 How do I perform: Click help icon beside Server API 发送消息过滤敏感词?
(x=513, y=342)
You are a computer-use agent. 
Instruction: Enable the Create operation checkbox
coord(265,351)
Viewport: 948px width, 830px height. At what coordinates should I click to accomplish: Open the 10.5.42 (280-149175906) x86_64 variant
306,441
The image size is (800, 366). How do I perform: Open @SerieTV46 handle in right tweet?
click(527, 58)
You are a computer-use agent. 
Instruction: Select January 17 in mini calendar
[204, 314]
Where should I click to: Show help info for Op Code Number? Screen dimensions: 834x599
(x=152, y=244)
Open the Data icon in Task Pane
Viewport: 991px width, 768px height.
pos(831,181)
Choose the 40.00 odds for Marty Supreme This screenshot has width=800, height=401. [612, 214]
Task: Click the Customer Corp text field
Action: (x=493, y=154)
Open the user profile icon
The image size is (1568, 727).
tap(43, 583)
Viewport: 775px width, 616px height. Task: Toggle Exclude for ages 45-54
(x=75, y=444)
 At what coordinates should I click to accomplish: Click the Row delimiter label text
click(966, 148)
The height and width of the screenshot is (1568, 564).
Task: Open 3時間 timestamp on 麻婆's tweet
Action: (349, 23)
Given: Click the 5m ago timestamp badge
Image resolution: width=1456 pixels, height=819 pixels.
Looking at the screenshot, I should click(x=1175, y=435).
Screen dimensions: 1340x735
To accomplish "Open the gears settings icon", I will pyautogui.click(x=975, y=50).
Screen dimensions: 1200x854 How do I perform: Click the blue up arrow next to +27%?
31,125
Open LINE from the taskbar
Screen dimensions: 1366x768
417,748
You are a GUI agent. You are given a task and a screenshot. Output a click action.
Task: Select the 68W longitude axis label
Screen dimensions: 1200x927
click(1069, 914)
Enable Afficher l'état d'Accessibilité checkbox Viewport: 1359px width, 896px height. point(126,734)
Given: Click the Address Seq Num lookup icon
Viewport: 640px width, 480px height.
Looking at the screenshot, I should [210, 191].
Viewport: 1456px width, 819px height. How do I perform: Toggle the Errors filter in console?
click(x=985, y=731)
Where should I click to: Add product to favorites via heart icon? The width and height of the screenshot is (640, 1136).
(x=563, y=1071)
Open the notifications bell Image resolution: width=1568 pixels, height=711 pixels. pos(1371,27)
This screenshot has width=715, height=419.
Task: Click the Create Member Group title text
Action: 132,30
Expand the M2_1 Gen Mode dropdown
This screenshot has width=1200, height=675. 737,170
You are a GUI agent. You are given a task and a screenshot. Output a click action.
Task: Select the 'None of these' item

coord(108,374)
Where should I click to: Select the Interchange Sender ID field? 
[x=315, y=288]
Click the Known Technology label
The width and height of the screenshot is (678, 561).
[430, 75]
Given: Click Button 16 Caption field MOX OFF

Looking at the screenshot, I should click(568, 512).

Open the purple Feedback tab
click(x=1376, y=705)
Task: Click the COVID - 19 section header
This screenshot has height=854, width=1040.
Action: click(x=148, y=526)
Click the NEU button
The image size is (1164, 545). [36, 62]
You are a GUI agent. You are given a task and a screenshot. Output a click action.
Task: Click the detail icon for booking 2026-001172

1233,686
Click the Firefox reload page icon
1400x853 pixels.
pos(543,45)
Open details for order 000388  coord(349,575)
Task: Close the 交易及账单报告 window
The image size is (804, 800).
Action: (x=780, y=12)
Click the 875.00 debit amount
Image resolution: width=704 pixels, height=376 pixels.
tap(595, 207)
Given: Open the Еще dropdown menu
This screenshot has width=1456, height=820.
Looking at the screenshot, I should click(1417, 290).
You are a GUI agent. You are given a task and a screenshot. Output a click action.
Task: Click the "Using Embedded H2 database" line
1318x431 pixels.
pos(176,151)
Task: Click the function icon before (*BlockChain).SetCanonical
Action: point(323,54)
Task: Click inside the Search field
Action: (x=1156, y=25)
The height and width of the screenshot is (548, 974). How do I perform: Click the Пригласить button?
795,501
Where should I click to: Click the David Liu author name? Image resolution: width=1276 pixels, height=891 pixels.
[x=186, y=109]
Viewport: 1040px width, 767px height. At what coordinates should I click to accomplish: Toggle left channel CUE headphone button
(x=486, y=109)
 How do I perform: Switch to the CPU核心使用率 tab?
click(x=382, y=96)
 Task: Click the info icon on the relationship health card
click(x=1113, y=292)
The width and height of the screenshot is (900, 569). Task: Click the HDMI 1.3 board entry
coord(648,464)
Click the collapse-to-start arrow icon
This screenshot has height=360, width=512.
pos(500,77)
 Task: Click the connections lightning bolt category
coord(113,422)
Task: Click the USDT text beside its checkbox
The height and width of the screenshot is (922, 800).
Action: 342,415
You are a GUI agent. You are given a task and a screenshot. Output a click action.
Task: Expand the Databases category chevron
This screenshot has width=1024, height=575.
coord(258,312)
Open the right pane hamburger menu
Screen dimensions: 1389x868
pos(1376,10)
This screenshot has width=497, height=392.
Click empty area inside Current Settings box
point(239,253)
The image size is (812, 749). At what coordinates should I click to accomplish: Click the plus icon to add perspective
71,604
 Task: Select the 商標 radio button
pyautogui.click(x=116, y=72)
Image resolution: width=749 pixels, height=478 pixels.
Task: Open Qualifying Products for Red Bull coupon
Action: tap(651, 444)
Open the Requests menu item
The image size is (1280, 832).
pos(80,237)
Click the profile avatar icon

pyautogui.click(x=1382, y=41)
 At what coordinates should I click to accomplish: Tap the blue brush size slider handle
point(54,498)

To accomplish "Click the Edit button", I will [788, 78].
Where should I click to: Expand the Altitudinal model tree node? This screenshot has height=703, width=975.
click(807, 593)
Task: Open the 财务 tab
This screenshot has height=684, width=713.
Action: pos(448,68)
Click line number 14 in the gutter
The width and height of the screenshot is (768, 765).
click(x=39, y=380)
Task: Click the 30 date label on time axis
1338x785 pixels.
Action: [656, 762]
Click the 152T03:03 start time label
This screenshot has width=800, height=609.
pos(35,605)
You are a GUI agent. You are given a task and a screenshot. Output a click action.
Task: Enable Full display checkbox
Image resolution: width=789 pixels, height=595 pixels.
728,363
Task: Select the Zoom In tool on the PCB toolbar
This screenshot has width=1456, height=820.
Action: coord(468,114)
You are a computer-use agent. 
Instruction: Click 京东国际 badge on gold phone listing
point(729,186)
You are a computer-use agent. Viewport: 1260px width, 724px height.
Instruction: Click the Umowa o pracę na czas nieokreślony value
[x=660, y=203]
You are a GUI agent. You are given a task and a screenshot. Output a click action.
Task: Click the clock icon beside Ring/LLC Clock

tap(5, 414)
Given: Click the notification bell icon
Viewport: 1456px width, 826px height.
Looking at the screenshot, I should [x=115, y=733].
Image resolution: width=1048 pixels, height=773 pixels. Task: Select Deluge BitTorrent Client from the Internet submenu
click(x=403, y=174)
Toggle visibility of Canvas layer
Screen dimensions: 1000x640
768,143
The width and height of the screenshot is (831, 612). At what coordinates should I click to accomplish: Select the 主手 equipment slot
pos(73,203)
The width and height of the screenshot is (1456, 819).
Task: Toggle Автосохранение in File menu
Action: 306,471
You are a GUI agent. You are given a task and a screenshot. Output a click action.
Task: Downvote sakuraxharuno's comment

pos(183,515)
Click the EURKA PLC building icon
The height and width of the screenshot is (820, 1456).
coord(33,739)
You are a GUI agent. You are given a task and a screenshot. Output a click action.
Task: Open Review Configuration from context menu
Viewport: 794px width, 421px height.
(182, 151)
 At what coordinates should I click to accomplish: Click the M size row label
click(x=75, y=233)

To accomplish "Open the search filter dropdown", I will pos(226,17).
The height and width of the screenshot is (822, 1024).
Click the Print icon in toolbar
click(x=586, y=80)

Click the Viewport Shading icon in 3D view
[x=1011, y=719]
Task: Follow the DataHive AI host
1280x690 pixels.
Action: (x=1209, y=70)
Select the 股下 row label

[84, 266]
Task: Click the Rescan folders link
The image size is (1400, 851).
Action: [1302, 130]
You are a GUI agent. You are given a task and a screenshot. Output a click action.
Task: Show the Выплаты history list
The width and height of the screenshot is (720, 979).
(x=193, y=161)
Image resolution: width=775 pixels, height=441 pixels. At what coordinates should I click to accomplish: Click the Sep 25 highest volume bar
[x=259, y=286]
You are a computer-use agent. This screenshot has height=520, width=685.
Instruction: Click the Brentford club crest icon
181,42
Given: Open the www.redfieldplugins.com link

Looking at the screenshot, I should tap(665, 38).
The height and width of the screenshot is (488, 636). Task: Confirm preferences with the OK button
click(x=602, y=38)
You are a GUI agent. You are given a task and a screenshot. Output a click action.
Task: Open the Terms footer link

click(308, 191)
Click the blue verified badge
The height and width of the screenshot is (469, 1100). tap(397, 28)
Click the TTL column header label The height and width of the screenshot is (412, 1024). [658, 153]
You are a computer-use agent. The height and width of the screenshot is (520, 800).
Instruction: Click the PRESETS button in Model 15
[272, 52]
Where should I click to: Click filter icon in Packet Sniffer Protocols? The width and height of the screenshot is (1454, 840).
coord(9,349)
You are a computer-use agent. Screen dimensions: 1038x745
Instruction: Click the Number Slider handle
------------
## What to do
Convert the lines from the very first one above through the line that holds "click(527, 58)", both included, into a numbered list, omitting any blank lines.

## Response to the exercise
1.  How do I perform: Click help icon beside Server API 发送消息过滤敏感词?
2. (x=513, y=342)
3. You are a computer-use agent. 
4. Instruction: Enable the Create operation checkbox
5. coord(265,351)
6. Viewport: 948px width, 830px height. At what coordinates should I click to accomplish: Open the 10.5.42 (280-149175906) x86_64 variant
7. 306,441
8. The image size is (800, 366). How do I perform: Open @SerieTV46 handle in right tweet?
9. click(527, 58)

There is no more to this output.